On the Beat
Looking Back While Moving Forward

 

Whether it’s the return of a 90s rebel, a trip back to old stomping grounds, or an homage to original inspiration, each of these albums conjures up or springs from the past. Together, they’re also some of the best new music of 2008.

Vetiver (Thing of the Past) – “Thing of the Past”, an album of cover songs, is Vetiver bandleader Andy Cabic’s “mixtape to the world.” It’s a near-perfect collection of songs that inspired Cabic as a child and provided me with a fitting end-of-summer soundtrack. Maybe it’s because of Loudon Wainwright III’s “The Swimming Song”, a tune featuring these lyrics: “Oh, this summer I did swan dives/And jack-knives for you all/And once when you weren’t looking/I did a cannonball/I did a cannonball.”
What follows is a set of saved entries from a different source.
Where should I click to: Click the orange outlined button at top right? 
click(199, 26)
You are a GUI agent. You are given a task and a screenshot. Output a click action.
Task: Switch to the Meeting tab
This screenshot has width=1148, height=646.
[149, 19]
Regardless of the season, this is a can’t-miss album. The harmonica-powered “Hurry On Sundown”, a Dave Brock original, stands out as much as Garland Jeffreys’ melancholy “Lon Chaney”. Norman Greenbaum’s “Hook & Ladder” and Townes Van Zandt’s “Standin’” are another pair of tunes Vetiver successfully re-introduce to the world. Like the LP cover art, “Thing of the Past” feels exactly like meeting up again with an old friend.
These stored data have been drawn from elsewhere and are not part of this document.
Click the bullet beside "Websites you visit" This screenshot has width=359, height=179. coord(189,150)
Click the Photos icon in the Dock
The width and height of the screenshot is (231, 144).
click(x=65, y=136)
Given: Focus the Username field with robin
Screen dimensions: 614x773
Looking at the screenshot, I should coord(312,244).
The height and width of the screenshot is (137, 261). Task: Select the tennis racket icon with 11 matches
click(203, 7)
Jenny Lewis (Acid Tongue) – This LP was my first experience with the Rilo Kiley frontwoman, and I can only wish that I started listening earlier. Lewis’ second solo album – inspired by nostalgia for her childhood in Van Nuys, California – has made it into my regular rotation on the strength of songs like the dreamscape-creating “Black Sand”, haunting “Bad Man’s World”, and Elvis Costello-backed “Carpetbaggers”.

The unequivocal high point (no pun intended) is Acid Tongue’s title track. Lewis brought in Jonathan Wilson, Johnathan Rice, Farmer Dave and the Black Crowes’ Chris Robinson to perform as a male choir in the background. The result is a stunner with Lewis strumming away and leading the chorus. When the track ends with the repeating chorus, “Let’s build ourselves a fire,” you can’t help but want to be there in the circle singing along beside the crackling flame.
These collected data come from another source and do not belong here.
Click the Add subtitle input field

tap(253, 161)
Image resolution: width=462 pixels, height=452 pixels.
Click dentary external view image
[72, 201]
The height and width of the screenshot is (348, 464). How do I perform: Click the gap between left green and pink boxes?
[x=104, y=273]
One Day As A Lion (Self-titled EP) – For Rage Against the Machine fans who never felt at home with splinter group Audioslave, it’s great to finally hear former frontman Zach de la Rocha back on the microphone. It’s his first studio appearance since the anti-establishment band broke up in 2000, and – in listening to the five-track EP – not much has changed. De la Rocha teams here with former The Mars Volta drummer Jon Theodore, to bring what the duo calls “both a warning delivered and a promise kept.”

The name of the group comes from the text featured in George Rodriguez’s 1970 black- and-white photo where “It’s better to live one day as a lion than a thousand years as a lamb,” appeared on a white wall in LA’s Boyle Heights. The sound on the EP is indeed befitting the king of the jungle. One listen to opener “Wild International” and you’ll hear that Zach’s signature roar remains intact.

Jamie Lidell (Jim) – Holy Stevie Wonder, Batman! On Lidell’s third full-length LP, the 35-year-old Briton channels 1960s and 70s soul and delivers an album sure to brighten the colors around you. One might feel the urge to say he’s a male version of Amy Winehouse, but he’s more like the opposite-gender-equivalent of Sharon Jones. Like Jones, Lidell’s authenticity is his greatest strength. Listening to “Jim” is probably the closest a 26-year-old like myself can get to the glory days of Motown. With his captivating voice, Lidell would have fit in perfectly at Berry Gordy’s Hitsville, U.S.A.

Simply put, if you don’t like album opener “Another Day” – or Stevie Wonder for that matter – I don’t like you. Give it a whirl and tell me it didn’t make the world feel just a little happier.